В годы войны мы не встречаем у Симонова омонимической рифмы в чистом виде, а пограничные случаи, основанные на полисемии, есть только в юмористических произведениях - «Корреспондентской застольной», «Сказке о городе Пропойске». Интересна рифма в «Песне о веселом репортере», написанной совместно с А. Сурковым. Омонимы вынесены в сильную позицию конца стиха, но не рифмуются между собой: «В блокноте есть три факта, / Что потрясут весь свет, / Но у Бодо контакта / Всю ночь с Москвою нет; // Он, чтобы в пусть неблизкий / Отправить этот факт, / Всю ночь с телеграфисткой / Налаживал контакт» [2. С. 137]. Здесь обыгрывание различных значений слова «контакт» подчеркнуто их рифмовкой со словом «факт» в разных словоформах.

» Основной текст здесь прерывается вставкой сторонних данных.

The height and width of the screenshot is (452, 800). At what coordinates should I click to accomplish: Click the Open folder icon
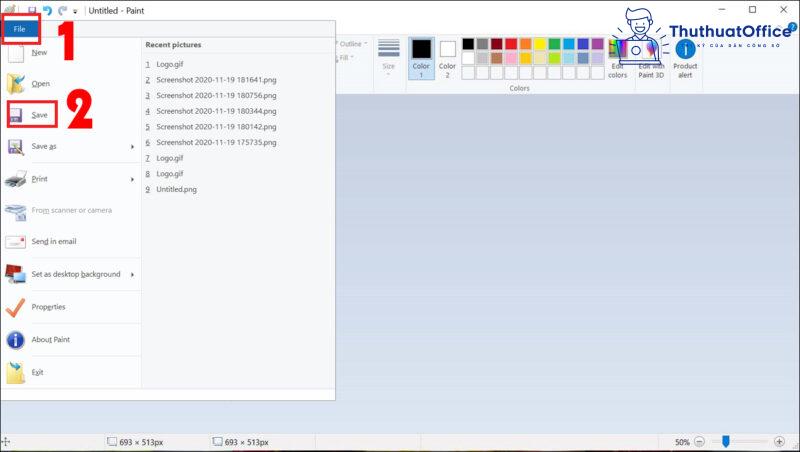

В цикле «С тобой и без тебя» омонимических рифм нет вовсе. Лишь в предпоследнем стихотворении цикла Симонов обращается к выдвижению вариантов одного слова, не рифмующихся между собой, в сильную позицию рифмы с очевидной целью создания афористичного финала: «Как камень я стою среди камней, / Прося лишь об одном: “Не трогайте руками / И посторонних надписей на мне / Не делайте... Я все-таки не камень...”» [2. С. 217]. Хотя второе значение фразеологически связано, словоформы «камней» и «камень» сохраняют близость, поэтому финал вызывает впечатление непро- ясненности, невозможности для героя выдержать взятую на себя роль.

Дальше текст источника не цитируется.